• _TASK DESCRIPTION_
When you reach the line with "This screenshot has width=1932, height=556." in the data below, begin printing lines exactly, and stop once the line with "Task: Select the Education category icon" has been printed.

• _SUPPLIED DATA_
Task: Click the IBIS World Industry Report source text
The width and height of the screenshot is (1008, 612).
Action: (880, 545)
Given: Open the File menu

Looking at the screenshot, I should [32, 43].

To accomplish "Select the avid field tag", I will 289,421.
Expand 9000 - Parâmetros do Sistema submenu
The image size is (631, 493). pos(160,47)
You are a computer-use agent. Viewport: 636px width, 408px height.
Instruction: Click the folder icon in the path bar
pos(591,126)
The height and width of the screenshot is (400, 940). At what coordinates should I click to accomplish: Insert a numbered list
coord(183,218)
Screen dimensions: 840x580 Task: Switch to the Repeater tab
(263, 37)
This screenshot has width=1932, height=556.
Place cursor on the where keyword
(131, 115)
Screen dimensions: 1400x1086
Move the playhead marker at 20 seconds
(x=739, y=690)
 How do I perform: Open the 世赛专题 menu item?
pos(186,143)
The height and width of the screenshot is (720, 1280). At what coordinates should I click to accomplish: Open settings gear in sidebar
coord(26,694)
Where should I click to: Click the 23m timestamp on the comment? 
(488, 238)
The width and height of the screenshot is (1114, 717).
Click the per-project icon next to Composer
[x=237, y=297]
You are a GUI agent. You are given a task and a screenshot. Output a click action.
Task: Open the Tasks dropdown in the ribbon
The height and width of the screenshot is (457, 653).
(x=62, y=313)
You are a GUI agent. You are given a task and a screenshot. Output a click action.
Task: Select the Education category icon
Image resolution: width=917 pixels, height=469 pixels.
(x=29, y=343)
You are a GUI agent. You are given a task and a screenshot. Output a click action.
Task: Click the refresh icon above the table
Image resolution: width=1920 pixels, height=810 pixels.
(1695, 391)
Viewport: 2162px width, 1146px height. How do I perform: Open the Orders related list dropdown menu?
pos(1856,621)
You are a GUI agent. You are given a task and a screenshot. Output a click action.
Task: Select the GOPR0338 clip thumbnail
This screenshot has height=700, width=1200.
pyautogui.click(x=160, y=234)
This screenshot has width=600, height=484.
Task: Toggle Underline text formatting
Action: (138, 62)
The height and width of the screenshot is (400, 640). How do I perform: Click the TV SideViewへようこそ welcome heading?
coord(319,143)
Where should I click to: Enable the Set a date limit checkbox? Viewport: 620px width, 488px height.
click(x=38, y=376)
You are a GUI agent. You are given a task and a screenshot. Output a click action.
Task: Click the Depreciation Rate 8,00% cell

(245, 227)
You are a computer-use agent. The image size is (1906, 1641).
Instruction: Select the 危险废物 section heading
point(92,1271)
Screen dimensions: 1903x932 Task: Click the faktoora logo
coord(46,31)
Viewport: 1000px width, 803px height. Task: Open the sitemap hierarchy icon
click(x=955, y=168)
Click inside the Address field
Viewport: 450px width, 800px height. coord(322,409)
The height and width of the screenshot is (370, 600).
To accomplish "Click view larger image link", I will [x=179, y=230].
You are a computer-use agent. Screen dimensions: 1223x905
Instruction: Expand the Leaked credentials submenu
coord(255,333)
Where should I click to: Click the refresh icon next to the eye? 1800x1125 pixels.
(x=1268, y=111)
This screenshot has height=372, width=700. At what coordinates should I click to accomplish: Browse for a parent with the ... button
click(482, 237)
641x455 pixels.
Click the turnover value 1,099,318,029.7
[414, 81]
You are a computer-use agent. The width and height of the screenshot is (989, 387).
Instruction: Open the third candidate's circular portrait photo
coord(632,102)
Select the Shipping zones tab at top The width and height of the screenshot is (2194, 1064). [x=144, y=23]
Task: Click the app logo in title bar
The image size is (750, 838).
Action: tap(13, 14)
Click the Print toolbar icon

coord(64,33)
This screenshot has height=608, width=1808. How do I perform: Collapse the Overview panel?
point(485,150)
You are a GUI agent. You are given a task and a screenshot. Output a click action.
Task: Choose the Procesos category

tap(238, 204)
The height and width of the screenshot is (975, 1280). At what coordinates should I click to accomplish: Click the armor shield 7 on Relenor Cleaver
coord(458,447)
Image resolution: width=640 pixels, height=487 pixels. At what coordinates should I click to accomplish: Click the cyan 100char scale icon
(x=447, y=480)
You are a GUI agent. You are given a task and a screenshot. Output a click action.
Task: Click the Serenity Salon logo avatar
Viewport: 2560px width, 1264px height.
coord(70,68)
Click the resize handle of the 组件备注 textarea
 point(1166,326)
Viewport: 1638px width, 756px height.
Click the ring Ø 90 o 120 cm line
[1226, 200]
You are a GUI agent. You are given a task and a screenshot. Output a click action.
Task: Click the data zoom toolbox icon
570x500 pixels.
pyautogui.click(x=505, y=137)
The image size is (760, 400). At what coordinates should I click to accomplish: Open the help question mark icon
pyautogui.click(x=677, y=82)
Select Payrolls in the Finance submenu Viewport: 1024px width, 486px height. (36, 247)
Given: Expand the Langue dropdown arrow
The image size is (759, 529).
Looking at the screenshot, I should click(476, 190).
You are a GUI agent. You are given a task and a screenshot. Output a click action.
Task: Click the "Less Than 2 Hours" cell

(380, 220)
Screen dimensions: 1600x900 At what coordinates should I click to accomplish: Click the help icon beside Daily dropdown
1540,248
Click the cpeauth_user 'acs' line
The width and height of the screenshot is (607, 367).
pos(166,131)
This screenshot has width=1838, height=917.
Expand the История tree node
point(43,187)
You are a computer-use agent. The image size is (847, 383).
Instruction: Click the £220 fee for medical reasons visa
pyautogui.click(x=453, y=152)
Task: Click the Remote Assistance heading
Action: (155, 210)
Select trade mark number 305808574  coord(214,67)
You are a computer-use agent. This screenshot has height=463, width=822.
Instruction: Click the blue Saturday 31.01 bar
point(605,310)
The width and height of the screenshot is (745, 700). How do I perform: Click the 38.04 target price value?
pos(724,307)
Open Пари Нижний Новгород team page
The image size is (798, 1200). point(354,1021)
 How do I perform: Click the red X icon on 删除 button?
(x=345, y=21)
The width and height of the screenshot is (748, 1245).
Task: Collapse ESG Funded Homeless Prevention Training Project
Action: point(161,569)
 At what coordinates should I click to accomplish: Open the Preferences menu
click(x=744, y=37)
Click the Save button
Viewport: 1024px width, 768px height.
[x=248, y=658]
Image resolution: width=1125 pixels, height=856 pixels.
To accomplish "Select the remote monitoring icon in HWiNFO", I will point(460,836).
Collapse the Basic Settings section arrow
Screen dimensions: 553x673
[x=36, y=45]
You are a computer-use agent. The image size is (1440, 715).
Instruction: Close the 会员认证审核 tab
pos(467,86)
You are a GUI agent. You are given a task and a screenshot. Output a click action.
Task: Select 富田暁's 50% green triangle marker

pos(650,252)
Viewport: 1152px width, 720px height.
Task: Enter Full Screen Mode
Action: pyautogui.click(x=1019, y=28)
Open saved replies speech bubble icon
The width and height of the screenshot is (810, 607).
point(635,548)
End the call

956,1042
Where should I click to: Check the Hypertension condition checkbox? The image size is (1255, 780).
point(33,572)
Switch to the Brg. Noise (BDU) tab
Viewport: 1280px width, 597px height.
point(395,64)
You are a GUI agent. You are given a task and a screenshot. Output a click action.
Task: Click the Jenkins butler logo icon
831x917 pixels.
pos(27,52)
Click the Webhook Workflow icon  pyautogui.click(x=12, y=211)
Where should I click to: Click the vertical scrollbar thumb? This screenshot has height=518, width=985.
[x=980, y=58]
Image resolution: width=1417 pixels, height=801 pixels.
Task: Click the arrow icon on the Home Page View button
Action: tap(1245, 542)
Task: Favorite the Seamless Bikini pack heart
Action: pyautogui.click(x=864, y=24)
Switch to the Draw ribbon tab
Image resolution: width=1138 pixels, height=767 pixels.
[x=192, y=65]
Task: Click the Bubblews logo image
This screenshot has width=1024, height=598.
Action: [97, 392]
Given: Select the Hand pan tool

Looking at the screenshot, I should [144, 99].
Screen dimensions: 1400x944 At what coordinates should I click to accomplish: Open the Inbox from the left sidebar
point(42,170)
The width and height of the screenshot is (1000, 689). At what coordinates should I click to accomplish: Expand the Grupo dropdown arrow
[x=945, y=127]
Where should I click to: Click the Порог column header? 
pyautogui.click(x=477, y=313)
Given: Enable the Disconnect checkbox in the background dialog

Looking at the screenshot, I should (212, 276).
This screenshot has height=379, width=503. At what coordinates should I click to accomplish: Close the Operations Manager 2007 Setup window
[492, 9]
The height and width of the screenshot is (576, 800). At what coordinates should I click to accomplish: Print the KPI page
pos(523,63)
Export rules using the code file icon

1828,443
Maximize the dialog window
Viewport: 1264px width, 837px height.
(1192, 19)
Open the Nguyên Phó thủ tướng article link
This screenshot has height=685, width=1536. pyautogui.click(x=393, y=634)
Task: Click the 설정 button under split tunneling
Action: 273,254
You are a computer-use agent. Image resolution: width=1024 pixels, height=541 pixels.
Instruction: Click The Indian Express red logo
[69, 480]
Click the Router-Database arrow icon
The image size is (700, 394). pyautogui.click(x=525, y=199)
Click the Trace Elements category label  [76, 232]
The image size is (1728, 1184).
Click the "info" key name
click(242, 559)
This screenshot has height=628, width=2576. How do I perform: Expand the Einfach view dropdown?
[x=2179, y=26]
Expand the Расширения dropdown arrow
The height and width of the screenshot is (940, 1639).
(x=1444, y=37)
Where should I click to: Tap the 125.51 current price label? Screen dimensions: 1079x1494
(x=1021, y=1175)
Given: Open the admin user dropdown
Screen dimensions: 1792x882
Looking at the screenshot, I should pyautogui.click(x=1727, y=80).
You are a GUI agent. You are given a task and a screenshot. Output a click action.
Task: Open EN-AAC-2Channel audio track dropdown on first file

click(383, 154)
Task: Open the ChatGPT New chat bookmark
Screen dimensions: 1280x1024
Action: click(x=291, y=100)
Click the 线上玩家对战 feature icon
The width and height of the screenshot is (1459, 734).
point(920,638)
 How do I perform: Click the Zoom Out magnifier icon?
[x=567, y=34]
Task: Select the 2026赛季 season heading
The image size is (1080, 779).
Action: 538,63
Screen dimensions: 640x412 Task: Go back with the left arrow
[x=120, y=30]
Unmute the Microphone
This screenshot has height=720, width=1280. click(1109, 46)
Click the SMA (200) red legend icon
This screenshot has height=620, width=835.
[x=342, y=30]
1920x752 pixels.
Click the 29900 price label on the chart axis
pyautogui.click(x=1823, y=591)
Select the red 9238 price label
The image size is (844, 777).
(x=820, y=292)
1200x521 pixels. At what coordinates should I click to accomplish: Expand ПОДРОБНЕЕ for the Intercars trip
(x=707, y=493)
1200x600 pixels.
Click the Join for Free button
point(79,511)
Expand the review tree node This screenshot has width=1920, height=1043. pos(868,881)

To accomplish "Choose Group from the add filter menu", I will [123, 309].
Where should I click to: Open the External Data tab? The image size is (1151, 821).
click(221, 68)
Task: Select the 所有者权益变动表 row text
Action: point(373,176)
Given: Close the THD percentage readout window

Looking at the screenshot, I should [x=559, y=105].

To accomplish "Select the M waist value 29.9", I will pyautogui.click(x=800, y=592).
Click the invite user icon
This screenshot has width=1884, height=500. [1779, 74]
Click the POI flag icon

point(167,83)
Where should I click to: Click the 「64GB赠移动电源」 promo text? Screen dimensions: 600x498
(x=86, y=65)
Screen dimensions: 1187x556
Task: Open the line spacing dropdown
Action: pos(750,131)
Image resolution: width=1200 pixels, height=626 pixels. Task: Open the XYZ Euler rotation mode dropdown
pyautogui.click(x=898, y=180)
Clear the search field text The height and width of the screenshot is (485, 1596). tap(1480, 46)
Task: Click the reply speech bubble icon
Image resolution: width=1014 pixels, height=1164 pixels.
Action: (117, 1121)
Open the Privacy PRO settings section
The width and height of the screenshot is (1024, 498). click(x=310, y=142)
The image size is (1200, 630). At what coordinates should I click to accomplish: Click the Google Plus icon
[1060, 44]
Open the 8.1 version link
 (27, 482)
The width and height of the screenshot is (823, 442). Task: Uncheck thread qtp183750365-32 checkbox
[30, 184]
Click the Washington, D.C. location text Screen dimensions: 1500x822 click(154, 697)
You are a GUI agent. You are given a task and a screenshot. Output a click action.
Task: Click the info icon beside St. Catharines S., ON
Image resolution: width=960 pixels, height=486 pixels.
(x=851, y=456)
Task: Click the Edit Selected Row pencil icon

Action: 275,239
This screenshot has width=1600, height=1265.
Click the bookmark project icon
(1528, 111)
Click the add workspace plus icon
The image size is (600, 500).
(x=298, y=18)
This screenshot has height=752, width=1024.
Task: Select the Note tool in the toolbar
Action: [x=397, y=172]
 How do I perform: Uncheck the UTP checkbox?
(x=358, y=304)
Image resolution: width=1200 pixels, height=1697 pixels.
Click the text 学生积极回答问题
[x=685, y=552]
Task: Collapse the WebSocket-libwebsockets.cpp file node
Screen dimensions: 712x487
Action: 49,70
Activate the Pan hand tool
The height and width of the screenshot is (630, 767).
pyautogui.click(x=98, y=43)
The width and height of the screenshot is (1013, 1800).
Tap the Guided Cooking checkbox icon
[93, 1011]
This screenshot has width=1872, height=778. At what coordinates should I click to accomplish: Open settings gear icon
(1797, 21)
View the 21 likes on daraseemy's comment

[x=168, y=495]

• _TASK OUTPUT_
This screenshot has width=1932, height=556.
Place cursor on the where keyword
(131, 115)
Screen dimensions: 1400x1086
Move the playhead marker at 20 seconds
(x=739, y=690)
 How do I perform: Open the 世赛专题 menu item?
pos(186,143)
The height and width of the screenshot is (720, 1280). At what coordinates should I click to accomplish: Open settings gear in sidebar
coord(26,694)
Where should I click to: Click the 23m timestamp on the comment? 
(488, 238)
The width and height of the screenshot is (1114, 717).
Click the per-project icon next to Composer
[x=237, y=297]
You are a GUI agent. You are given a task and a screenshot. Output a click action.
Task: Open the Tasks dropdown in the ribbon
The height and width of the screenshot is (457, 653).
(x=62, y=313)
You are a GUI agent. You are given a task and a screenshot. Output a click action.
Task: Select the Education category icon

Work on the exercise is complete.